The Convrt Award is about authentic, independent recognition. Why do you think that’s important?
I think that it goes into authenticity, in general. There are a lot of people I think who you expect to be winners. If you think of the Oscars, right? There are the same few that get nominated all the time, and they win and you know that they’re great.
But I think giving an opportunity to uncover the up-and-comers, or having more holistic criteria, or different points of view—it’s about the opportunity. And I talk about this because I just watched the SAG awards last night. When I think of the SAG awards, It’s like actors are voting for actors—and sometimes there are certain nomination committees (like the
motion pictures, and directors). So in this opportunity, it’s having a different point of view, evaluating the talent out there, giving an opportunity, and shining a light on more diversity in the industry and pulling that forward. I think that’s exciting.
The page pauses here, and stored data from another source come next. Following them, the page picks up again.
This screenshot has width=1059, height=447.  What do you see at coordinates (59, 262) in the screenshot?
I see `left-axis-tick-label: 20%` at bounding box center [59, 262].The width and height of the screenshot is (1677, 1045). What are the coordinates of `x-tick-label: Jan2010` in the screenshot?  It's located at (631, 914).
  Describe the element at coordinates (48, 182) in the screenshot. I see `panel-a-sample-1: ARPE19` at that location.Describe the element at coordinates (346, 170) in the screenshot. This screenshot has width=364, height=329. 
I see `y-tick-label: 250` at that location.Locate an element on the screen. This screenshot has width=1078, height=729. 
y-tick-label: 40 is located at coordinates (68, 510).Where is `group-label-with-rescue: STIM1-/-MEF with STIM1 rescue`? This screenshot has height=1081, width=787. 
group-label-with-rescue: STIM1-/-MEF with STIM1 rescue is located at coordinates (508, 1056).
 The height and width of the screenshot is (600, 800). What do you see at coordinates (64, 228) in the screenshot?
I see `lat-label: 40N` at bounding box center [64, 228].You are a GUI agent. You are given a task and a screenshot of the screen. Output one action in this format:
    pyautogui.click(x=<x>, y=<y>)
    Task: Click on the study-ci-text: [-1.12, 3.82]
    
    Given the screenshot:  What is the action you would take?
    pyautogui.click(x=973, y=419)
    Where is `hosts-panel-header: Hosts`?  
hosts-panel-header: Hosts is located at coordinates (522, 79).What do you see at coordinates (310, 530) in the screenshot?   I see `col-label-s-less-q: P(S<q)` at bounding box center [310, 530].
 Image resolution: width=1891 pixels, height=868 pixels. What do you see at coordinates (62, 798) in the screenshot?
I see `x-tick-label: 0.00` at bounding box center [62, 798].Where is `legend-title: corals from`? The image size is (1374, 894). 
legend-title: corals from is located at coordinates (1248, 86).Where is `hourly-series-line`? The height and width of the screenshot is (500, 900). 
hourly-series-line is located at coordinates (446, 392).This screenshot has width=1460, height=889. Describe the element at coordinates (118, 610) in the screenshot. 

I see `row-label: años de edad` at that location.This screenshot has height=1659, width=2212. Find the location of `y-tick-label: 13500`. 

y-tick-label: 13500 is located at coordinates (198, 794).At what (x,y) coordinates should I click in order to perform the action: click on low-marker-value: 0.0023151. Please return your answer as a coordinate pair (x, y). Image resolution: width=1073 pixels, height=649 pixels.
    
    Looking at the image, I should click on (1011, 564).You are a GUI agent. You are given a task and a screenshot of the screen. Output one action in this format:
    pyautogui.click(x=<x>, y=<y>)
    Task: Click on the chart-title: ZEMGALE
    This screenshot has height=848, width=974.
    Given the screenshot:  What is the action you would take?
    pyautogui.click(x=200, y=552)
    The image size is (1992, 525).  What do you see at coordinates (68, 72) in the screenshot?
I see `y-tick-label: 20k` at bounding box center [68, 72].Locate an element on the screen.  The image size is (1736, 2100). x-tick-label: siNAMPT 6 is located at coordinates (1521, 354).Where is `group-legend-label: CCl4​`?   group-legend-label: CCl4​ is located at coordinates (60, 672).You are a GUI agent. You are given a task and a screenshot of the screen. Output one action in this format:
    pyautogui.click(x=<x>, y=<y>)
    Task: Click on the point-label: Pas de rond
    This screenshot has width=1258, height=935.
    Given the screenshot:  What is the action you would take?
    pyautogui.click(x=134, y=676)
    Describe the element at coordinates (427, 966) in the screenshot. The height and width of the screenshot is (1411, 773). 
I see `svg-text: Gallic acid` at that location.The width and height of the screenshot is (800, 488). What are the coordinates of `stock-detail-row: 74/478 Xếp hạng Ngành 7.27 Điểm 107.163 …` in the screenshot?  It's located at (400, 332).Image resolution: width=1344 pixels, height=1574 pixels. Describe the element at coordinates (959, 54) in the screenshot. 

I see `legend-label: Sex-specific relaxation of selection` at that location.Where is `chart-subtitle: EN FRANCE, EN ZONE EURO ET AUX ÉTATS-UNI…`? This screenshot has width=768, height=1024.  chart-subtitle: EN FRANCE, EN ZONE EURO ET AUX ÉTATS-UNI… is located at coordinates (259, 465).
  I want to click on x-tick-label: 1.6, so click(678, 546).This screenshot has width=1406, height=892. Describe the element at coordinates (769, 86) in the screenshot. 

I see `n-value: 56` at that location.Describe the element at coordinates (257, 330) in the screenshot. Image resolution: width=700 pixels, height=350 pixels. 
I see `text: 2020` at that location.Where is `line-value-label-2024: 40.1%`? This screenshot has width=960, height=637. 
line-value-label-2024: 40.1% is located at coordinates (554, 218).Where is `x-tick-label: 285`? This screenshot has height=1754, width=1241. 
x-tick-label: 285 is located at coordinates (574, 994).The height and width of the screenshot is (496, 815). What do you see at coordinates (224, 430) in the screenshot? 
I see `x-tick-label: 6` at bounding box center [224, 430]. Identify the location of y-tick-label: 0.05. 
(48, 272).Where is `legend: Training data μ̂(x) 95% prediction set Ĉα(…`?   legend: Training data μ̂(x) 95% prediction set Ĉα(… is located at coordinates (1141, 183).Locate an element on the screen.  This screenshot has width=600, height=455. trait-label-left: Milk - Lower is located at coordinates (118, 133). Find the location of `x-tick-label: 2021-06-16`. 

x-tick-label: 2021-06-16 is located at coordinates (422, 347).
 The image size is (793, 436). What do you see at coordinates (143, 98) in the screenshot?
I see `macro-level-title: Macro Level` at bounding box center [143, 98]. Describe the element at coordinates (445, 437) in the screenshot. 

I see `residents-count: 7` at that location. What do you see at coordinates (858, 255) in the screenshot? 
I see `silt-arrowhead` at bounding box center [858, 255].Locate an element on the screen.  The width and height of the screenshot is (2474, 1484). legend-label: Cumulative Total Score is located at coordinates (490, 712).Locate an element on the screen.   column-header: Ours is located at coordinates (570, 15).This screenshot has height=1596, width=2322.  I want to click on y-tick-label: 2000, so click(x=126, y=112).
What would you like to see from participants entering the awards? Any words of encouragement for entrants?
I always like to understand the full picture. I wanna know what was the problem you were solving. What made it challenging? How did you go about it differently? How did you use that creativity? What did you consider success and what were the outcomes?
So I think that a holistic story is really important. I’m really excited to hear that, and I’m excited to see those who were thinking outside the box to achieve that success.
We always love to see proof points. That’s always great validation as well. So that can range from anything from how you had a lift in engagement, a lift in sales, and all that should go back to what you were trying to achieve in the first place. Maybe you made your market in a new market. Maybe it was a test that proved something bigger that’s gonna happen in the future. So I think the context around it, and really explaining through what the challenge was, how you went about it, how you thought outside the box, and what were the outcomes. It’s a good formula that I’d like to see.